Directions for this task —
After finding the line with "Blog (52, 2114)" in the data below, set down exactly each line through the one with "HSA/FSA Eligible (303, 1828)", inclusive, and stop there.

Records for the exercise —
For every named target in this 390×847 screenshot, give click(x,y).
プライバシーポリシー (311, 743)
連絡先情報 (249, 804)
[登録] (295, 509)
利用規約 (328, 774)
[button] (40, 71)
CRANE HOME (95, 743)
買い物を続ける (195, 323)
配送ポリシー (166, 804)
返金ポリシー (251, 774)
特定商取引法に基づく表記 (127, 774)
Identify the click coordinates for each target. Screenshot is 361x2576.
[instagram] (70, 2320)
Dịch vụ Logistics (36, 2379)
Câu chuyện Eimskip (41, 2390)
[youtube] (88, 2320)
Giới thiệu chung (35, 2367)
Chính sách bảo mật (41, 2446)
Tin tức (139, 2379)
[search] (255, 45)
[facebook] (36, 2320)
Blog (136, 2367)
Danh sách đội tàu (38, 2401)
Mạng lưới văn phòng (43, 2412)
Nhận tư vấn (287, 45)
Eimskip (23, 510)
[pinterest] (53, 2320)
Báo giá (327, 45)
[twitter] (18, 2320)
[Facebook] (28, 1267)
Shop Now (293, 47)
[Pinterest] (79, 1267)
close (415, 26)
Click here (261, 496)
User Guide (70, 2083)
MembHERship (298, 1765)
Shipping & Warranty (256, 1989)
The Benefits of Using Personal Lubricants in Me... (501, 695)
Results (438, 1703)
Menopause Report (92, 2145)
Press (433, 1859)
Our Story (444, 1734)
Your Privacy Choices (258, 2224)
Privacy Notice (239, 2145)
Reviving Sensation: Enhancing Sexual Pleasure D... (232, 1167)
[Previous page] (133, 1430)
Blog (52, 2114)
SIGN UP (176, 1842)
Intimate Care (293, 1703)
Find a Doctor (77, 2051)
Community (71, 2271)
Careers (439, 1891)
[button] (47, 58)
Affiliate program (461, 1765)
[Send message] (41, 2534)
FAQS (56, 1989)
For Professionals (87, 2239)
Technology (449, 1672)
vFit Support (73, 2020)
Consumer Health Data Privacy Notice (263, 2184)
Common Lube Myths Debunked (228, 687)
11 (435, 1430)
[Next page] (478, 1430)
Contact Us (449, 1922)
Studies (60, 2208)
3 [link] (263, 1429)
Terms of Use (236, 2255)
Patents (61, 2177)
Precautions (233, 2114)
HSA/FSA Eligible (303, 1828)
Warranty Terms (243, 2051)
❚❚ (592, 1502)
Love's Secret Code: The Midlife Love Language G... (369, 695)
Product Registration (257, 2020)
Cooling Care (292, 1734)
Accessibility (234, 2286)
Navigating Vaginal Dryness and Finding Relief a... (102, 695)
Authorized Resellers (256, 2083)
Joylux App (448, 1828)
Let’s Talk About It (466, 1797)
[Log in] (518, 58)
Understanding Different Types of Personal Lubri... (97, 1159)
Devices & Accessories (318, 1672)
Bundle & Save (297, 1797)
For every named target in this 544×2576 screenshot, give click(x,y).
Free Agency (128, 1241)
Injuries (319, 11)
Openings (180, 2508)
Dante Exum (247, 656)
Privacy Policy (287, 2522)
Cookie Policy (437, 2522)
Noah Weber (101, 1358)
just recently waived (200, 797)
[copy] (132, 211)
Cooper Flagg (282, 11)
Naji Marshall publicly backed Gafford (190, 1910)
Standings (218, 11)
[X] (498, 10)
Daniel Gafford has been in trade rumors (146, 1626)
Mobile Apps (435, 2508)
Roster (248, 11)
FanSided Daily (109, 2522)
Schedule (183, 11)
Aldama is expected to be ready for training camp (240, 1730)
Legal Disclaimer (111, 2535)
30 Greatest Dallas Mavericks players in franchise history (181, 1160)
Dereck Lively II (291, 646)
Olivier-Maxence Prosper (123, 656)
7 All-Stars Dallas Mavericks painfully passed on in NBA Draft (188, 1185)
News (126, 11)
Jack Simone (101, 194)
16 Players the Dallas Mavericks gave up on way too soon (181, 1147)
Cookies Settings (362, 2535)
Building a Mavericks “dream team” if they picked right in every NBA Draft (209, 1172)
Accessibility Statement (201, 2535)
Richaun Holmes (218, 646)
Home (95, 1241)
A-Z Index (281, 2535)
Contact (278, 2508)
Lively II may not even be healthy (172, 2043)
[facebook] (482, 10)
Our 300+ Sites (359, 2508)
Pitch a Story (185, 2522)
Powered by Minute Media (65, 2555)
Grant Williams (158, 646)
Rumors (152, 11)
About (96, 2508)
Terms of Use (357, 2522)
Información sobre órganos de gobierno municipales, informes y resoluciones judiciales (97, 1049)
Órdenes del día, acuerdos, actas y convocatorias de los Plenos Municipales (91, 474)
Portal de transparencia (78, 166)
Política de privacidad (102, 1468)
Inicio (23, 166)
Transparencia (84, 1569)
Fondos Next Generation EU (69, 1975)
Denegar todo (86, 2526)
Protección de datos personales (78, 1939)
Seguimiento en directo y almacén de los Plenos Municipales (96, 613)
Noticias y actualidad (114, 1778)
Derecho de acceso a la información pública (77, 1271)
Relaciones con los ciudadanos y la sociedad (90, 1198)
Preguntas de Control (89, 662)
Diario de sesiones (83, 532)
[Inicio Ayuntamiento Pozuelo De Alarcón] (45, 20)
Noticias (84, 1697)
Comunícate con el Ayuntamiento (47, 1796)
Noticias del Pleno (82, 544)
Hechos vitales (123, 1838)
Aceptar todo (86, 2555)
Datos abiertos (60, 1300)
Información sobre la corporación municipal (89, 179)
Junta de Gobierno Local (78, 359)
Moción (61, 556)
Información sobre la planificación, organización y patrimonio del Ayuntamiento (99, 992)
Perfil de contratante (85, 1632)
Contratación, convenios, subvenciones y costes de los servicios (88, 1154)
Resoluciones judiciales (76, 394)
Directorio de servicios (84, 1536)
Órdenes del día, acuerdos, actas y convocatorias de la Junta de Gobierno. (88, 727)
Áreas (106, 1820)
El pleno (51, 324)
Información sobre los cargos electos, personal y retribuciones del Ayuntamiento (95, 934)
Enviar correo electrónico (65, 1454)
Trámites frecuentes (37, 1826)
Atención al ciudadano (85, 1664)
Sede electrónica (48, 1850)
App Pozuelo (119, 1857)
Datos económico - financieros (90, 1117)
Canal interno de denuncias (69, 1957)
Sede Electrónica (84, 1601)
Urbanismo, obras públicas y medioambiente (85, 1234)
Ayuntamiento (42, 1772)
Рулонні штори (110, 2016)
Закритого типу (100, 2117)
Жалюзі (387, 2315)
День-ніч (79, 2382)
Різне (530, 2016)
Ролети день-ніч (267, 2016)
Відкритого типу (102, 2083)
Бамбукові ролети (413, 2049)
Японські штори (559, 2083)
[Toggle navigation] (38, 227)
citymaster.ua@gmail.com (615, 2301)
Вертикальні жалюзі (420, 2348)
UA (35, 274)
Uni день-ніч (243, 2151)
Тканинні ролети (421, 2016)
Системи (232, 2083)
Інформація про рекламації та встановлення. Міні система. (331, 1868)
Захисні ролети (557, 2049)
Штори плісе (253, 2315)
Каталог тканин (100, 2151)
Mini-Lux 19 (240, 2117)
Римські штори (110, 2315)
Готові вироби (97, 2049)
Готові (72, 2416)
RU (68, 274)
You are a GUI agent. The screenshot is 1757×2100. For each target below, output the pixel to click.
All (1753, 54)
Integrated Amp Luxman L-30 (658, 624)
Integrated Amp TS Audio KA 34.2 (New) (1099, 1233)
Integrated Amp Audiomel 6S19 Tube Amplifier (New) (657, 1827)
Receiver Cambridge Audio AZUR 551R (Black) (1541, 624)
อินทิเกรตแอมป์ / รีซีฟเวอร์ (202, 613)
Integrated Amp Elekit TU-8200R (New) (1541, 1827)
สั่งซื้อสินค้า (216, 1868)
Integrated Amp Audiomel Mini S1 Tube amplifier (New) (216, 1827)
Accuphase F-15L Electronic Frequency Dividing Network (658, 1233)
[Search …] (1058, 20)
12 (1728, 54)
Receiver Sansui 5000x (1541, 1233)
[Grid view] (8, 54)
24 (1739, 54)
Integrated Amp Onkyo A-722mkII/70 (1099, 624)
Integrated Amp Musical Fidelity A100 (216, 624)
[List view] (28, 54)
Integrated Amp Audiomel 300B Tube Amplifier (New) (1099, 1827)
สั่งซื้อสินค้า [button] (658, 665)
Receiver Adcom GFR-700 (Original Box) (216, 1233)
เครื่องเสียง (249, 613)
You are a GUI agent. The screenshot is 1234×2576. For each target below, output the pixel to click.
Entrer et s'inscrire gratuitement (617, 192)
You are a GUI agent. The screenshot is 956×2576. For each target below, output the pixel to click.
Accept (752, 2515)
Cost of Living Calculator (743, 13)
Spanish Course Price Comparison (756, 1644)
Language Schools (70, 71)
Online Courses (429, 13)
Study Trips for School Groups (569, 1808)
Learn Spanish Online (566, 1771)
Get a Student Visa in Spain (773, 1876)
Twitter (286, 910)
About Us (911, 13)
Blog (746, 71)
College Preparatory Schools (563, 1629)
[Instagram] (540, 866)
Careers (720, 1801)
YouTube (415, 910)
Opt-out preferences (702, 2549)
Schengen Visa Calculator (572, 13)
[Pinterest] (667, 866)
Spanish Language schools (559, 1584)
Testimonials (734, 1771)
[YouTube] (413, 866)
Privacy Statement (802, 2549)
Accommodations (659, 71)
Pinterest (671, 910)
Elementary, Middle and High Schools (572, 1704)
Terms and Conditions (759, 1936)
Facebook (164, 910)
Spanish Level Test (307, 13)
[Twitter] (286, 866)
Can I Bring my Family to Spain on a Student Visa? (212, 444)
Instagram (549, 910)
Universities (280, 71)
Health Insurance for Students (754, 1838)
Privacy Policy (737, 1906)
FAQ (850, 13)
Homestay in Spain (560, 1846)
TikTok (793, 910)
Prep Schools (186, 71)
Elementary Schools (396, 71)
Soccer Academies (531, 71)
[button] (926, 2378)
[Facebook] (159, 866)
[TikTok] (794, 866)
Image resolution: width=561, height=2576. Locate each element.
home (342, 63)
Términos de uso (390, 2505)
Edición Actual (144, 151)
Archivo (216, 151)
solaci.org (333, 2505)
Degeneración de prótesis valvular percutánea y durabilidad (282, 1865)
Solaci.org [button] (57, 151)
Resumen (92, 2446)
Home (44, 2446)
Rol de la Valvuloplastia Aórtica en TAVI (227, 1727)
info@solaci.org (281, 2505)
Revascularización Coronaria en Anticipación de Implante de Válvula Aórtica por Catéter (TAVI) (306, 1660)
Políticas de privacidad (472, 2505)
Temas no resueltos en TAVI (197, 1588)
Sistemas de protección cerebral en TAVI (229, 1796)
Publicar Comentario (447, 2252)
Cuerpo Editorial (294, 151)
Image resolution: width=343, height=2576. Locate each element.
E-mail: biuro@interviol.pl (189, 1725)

Response area —
Blog (52, 2114)
SIGN UP (176, 1842)
Intimate Care (293, 1703)
Find a Doctor (77, 2051)
Community (71, 2271)
Careers (439, 1891)
[button] (47, 58)
Affiliate program (461, 1765)
[Send message] (41, 2534)
FAQS (56, 1989)
For Professionals (87, 2239)
Technology (449, 1672)
vFit Support (73, 2020)
Consumer Health Data Privacy Notice (263, 2184)
Common Lube Myths Debunked (228, 687)
11 (435, 1430)
[Next page] (478, 1430)
Contact Us (449, 1922)
Studies (60, 2208)
3 [link] (263, 1429)
Terms of Use (236, 2255)
Patents (61, 2177)
Precautions (233, 2114)
HSA/FSA Eligible (303, 1828)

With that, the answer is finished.